═══ ENTRIES PROVIDED ═══
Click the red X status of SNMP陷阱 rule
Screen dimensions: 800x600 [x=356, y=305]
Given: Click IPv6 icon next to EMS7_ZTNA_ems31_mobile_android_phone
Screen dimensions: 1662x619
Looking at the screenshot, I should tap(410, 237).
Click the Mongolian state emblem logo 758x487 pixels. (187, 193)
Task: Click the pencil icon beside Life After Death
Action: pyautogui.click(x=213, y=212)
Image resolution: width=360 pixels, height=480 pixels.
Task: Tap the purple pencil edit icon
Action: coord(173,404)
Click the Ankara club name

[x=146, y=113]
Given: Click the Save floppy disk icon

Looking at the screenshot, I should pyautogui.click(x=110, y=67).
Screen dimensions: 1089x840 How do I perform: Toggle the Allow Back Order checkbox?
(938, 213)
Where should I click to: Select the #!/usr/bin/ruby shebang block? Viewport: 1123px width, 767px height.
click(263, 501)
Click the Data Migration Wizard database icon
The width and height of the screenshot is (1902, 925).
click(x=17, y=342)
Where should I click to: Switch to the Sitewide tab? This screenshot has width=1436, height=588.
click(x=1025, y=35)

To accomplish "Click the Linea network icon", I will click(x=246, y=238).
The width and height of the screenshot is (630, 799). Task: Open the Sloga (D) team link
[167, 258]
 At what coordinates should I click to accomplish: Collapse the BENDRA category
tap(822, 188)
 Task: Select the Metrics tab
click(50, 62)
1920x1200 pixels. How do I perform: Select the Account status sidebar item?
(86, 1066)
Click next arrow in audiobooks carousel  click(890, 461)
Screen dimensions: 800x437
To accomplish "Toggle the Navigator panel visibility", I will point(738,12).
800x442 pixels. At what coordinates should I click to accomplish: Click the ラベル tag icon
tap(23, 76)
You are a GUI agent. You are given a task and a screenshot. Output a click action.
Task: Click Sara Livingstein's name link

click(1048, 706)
═══
• _AIM OF THE EXERCISE_: Wherever a line of the data holds "next", copy that line.

• _ANSWER TO THIS EXERCISE_:
Given: Click IPv6 icon next to EMS7_ZTNA_ems31_mobile_android_phone
Click next arrow in audiobooks carousel  click(890, 461)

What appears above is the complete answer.